Before taking steps to optimise metal cutting, it is essential that processes are secure and reliable, minus defective parts or unplanned downtime. Process security requires a stable production environment. Manufacturers must analyse machine tool maintenance, CAM programming, tool holding systems and coolant application. Work-handling automation such as pallet or robotic part load/unload systems could also be part of the evaluation.

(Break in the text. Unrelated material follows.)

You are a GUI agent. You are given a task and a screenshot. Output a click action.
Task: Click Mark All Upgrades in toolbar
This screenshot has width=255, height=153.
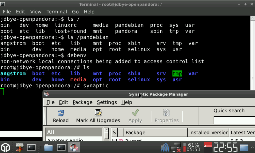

Production economics focuses on assuring maximum security in, and predictability of, the manufacturing process, while maximising productivity and minimising production costs. When the metal cutting process and environment are secure and predictable, production economics becomes a two-dimensional pursuit: finding a balance between production output and manufacturing costs that is appropriate for a manufacturer’s situation. For example, in mass production of simple parts, maximising output at minimal cost may be the primary consideration. In high-mix, low-volume manufacturing of valuable complex parts, the emphasis must be on total reliability and accuracy.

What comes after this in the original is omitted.